Samuel Goudsmit
Award Name : National Medal of Science
Year of Award : 1976
Award for : Physics
Location : The Hague, South Holland, Netherlands
Samuel Goudsmit was a Dutch-American physicist famous for jointly proposing the concept of electron spin with George Eugene Uhlenbeck in 1925. He was born on July 11, 1902, The Hague, Netherlands. Goudsmit studied physics at the University of Leiden under Paul Ehrenfest, where he obtained his PhD in 1927. After receiving his PhD, Goudsmit served as a Professor at the University of Michigan between 1927 and 1946. In 1930 he co-authored a text with Linus Pauling titled The Structure of Line Spectra. During World War II he worked at the Massachusetts Institute of Technology.
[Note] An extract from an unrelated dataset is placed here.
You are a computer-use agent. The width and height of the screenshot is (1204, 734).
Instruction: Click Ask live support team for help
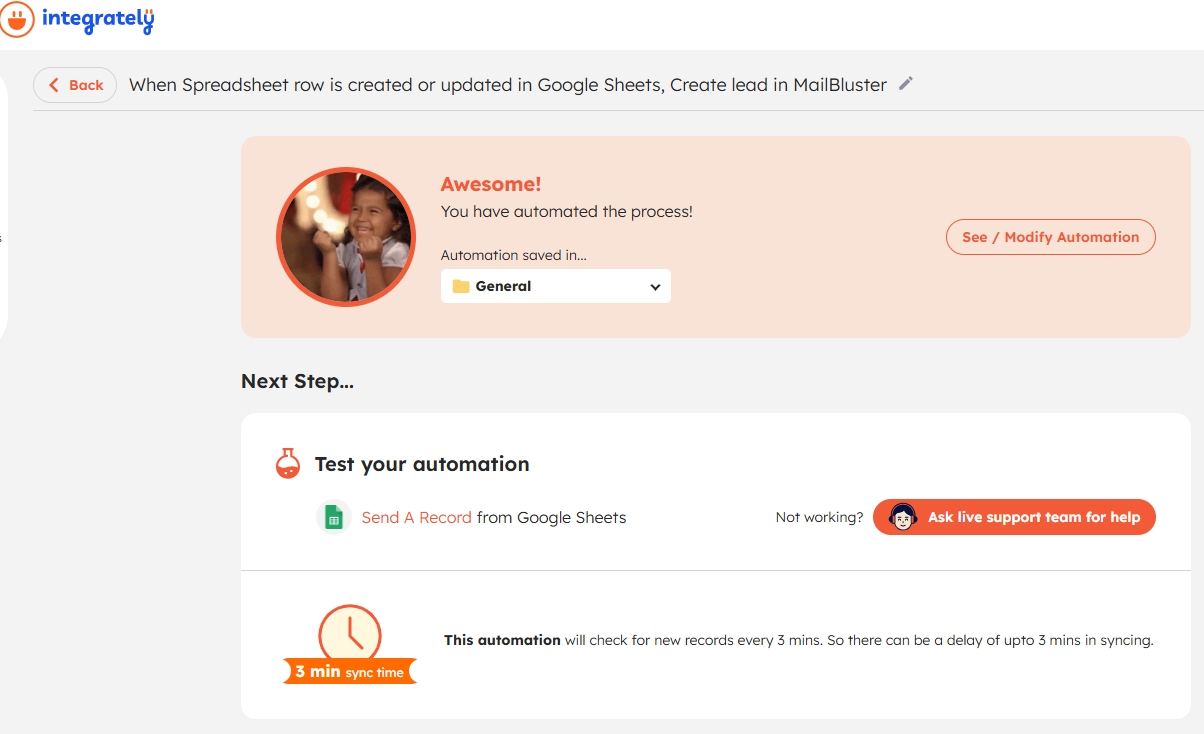(1014, 517)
After the war he was briefly a professor at Northwestern University and from 1948-1970 was a senior scientist at the Brookhaven National Laboratory, chairing the Physics Department 1952-1960. He meanwhile became well known as the Editor-in-chief of the leading physics journal Physical Review, published by the American Physical Society. In July 1958 he started the journal Physical Review Letters.[6] On his retirement as editor in 1974, Goudsmit moved to the faculty of the University of Nevada in Reno, where he remained until his death four years later. Goudsmit was a recipient of the O.B.E. (1948), of the Medal of Freedom, of the Karl Taylor Compton Medal of the American Institute of Physics (1974), and of the U.S. National Medal of Science (1976) He was a fellow of the American Physical Society, the National Academy of Science (elected 1947), and the Netherlands Physical Society. He was a member of the American Philosophical Society and the American Academy of Arts and Sciences.